The Emacs widget toolkit
In this blog post I outline the consequences of several months worth of deliberation and dumpster diving into the Emacs display code.
In this article I shall outline the potential direction in which to take the Emacs widget toolkit, a plan to revitalise Emacs and get it to a state that would allow newcomers to appreciate it for the marvel of engineering that it is.
But first let's talk about problems.
"All that glitters is gold"
Emacs really isn't ugly. It's a bit old fashioned, but in a way which gives it a certain vintage, and is retro-cool again.
Most people would argue that lack of animations, or other bling is a huge detractor from Emacs' appeal, but that is neither true, as we have some pretty cool SVG-based themes, nor long-term appropriate. Emacs isn't about the visuals. It's not your typical Bugatti, it's a Ferrari F50. It's ugly, but it's a car that you will learn to appreciate from the inside.
So if Emacs' problems aren't about the visuals, why bother with a widget toolkit?
GTK was a mistake
Simply put, GTK is a case study in how not to design a widget toolkit. Its one saving grace is that it provides a C-ABI meaning that you only need some small tweaks to your programming language to create a program that links against system GTK libraries. That is the only reason why GTK is represented anywhere. It's cheap and easy to set up.

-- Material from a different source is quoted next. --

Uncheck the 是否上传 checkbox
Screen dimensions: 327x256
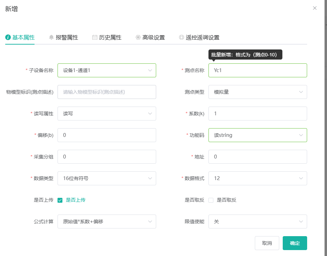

For a while, given Trolltech was prone to trolling people and threatened to make Qt proprietary (which they still can, BTW), the great schism and a break off from the C++-based toolkit happened back in the day. The idea was, that GTK would be GNU's native toolkit, and everything would be in GTK. The GNU Network Object Model Environment happened, and promptly things felt as if they could actually work.
Unfortunately Gnome 2 wouldn't last, and the days of sensible development practices, mutual begrudging respect and productivity would be supplanted by what we have today.
The GTK toolkit, originally Gimp Toolkit (and I'm not sure whether its current condition in relation to the GNU Image Manipulation Program is ironic), is where the problems begin and end. It is the alpha and omega of the reasons why people choose to avoid designing cross-platform native programs, and instead focus on squashing Chrome into a package, with some web pages that seem to be the minority of the code.
This toolkit has an uncanny ability to throw away perfectly working code, break backwards compatibility, and somehow make it look that older programs working worse on the newer toolkit is somehow not GTK's fault.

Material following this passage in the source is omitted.